La réflexion de Rania Kissi au Conseil de Paris porte sur les conditions d’autonomie des jeunes issus de l’aide sociale à l’enfance.
Un objet utile doit pouvoir arriver à destination
Un meuble donné peut représenter une ressource. Encore faut-il pouvoir le transporter, l’installer et l’utiliser dans le lieu où l’on vit. Le réemploi gagne à être regardé depuis cette chaîne de gestes.

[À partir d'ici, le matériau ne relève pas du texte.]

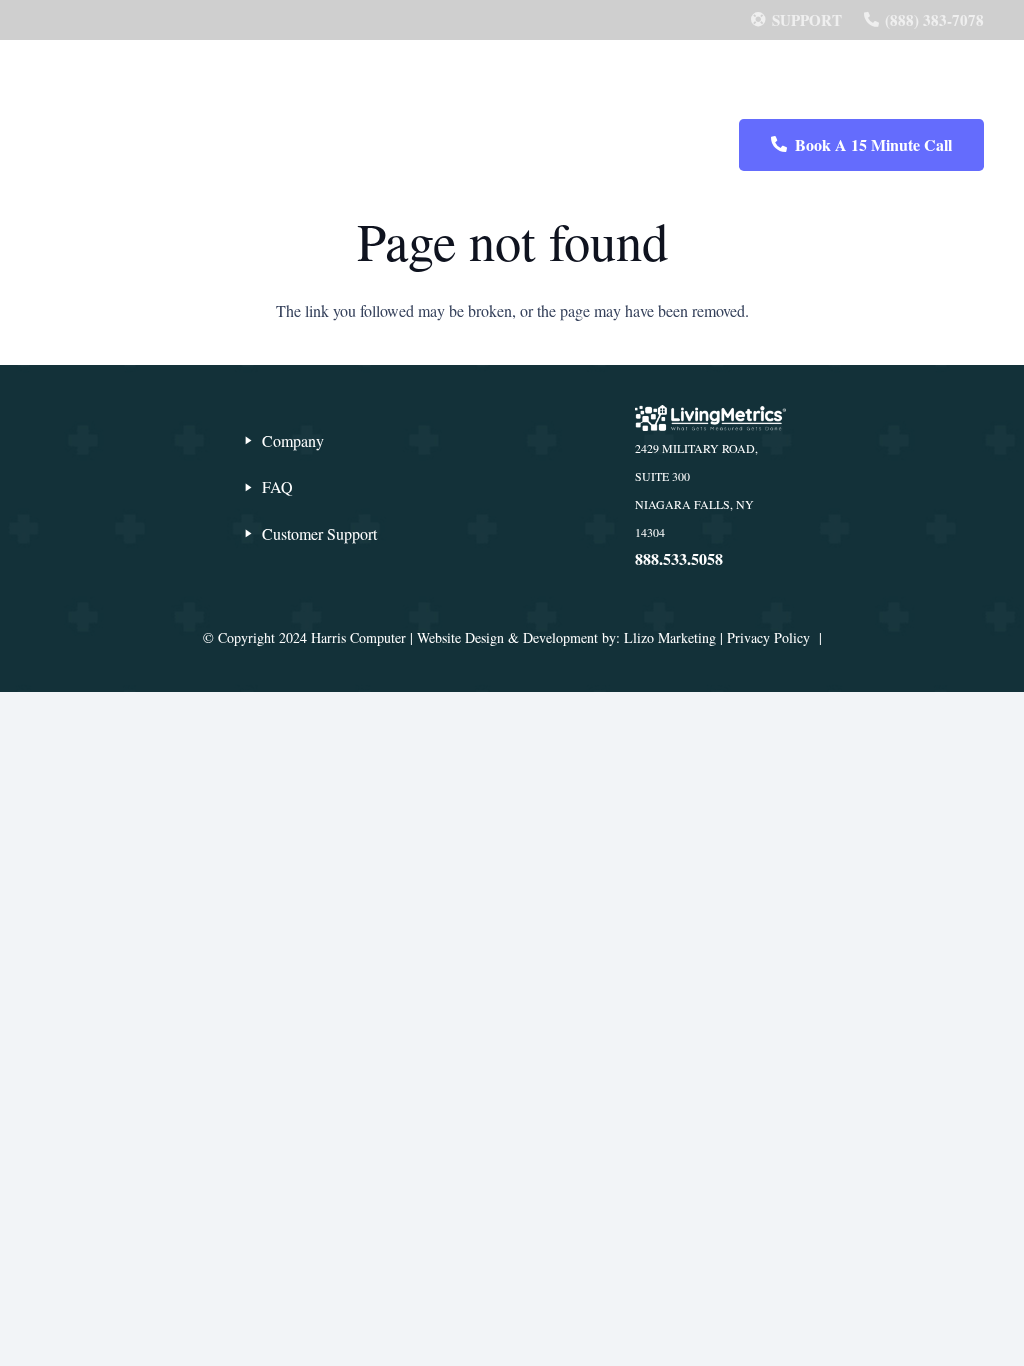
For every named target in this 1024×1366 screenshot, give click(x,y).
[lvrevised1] (512, 80)
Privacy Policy (768, 637)
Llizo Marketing (670, 637)
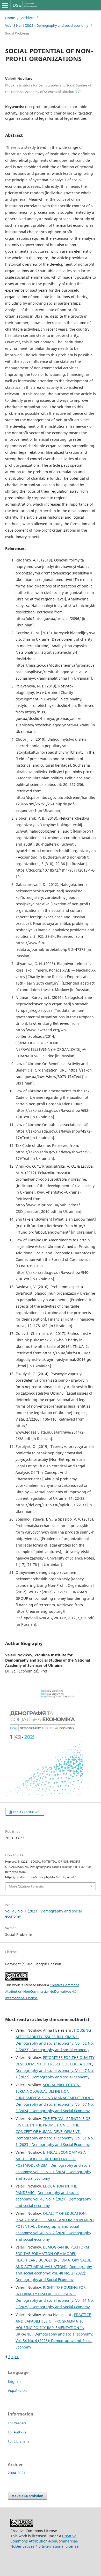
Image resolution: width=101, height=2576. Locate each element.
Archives (27, 17)
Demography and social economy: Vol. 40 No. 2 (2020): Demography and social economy (53, 2233)
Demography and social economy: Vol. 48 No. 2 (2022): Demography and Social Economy (54, 2273)
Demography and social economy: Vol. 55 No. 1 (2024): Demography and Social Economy (54, 2172)
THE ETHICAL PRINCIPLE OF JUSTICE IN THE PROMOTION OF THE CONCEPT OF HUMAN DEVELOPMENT (53, 2125)
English (14, 2381)
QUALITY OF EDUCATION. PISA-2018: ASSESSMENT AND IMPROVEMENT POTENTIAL (55, 2220)
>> (17, 2356)
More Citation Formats (26, 1886)
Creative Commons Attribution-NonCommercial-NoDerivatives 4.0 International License (42, 1991)
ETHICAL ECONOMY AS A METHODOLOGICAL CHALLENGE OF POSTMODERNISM (51, 2159)
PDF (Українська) (26, 1811)
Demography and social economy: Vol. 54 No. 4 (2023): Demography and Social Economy (54, 2341)
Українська (17, 2390)
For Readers (17, 2423)
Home (10, 17)
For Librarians (18, 2441)
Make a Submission (27, 2495)
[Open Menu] (5, 5)
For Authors (17, 2432)
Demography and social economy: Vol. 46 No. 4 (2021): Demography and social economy (53, 2199)
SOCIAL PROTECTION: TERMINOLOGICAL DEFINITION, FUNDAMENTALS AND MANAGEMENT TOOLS (55, 2091)
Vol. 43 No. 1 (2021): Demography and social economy (46, 25)
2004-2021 (17, 2472)
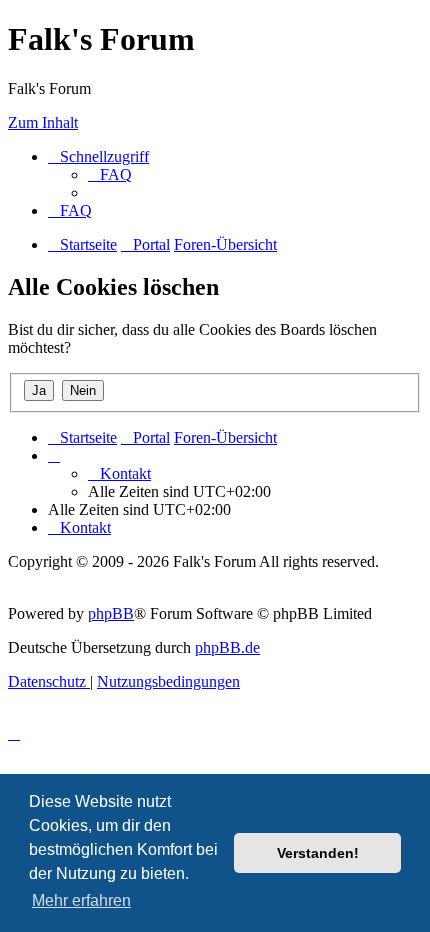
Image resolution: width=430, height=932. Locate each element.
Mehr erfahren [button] (81, 900)
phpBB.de (227, 647)
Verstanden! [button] (318, 853)
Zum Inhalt (43, 122)
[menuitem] (110, 174)
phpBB (111, 613)
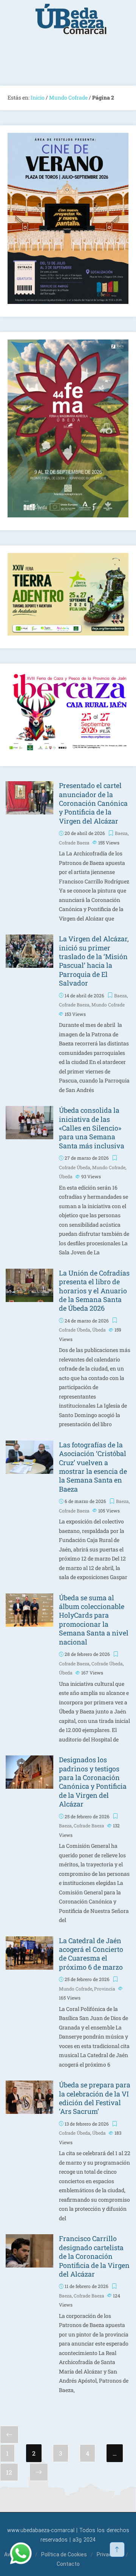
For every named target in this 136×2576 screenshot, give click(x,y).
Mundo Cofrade (68, 97)
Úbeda (66, 1176)
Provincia (104, 1989)
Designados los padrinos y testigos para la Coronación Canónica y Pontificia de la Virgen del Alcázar (93, 1781)
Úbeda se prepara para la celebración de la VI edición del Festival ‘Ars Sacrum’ (94, 2098)
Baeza (121, 833)
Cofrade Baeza (74, 842)
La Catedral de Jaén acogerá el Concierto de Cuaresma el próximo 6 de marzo (91, 1954)
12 (9, 2472)
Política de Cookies (64, 2554)
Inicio (38, 97)
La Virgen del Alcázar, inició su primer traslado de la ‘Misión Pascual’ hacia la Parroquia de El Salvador (94, 960)
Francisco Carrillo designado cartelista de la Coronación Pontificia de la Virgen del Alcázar (94, 2256)
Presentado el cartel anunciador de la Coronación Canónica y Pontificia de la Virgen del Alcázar (93, 803)
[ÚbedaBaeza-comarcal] (71, 23)
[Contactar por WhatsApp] (20, 2553)
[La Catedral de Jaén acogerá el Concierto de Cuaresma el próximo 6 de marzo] (29, 1940)
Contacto (68, 2564)
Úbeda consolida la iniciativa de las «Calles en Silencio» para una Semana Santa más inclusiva (91, 1128)
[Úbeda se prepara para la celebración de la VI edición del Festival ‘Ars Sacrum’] (29, 2085)
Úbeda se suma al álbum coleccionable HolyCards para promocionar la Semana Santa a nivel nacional (93, 1619)
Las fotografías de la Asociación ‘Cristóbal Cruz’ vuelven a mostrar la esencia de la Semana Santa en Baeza (93, 1467)
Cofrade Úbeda (74, 1167)
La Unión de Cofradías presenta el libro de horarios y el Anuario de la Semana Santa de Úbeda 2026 (94, 1290)
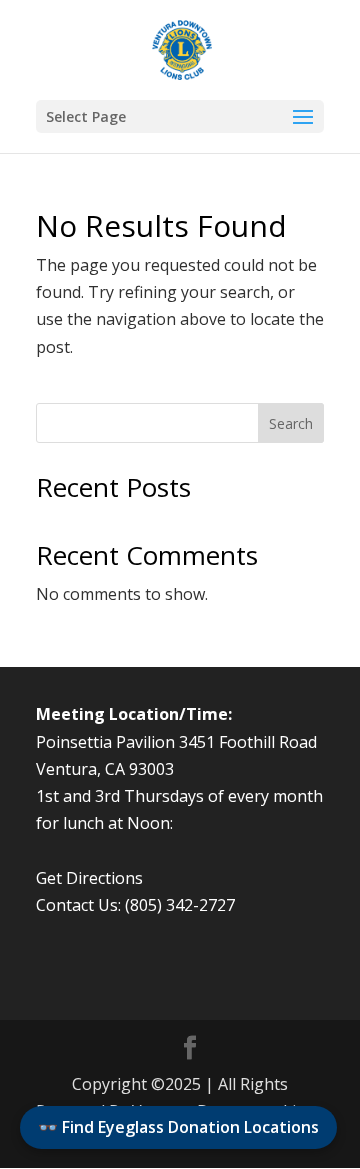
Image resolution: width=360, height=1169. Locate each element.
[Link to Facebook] (190, 1048)
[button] (180, 116)
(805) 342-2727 (180, 905)
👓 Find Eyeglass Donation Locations (178, 1127)
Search (291, 423)
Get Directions (89, 878)
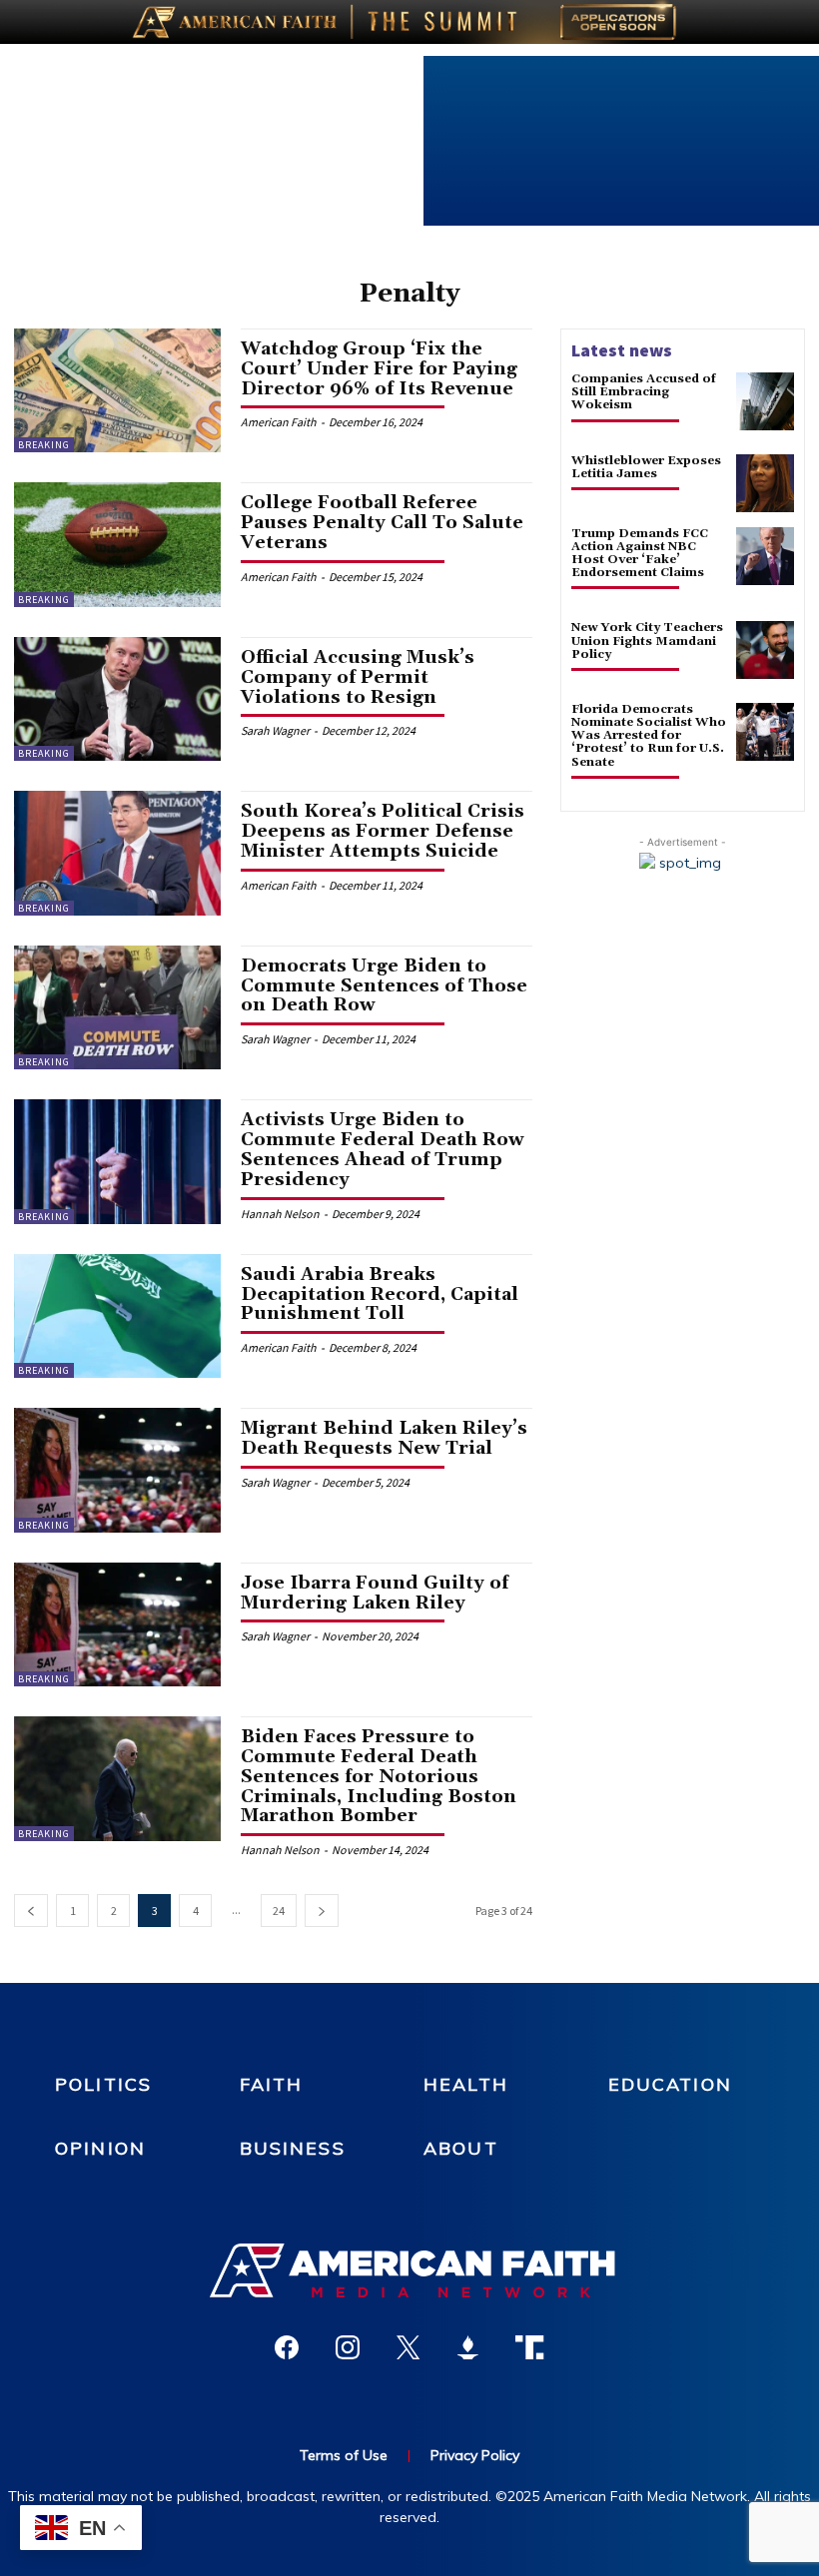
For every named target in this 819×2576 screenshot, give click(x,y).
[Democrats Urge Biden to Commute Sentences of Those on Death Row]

Ressource propose ce prolongement sectoriel, sans attribuer à Rania Kissi un programme de mobilier solidaire. L’objectif est d’examiner une dimension concrète de l’installation.
La disponibilité d’objets et leur adéquation au besoin sont deux questions distinctes. Une initiative utile doit comprendre les dimensions du lieu, les possibilités de livraison et la façon dont la personne choisit ce qu’elle reçoit.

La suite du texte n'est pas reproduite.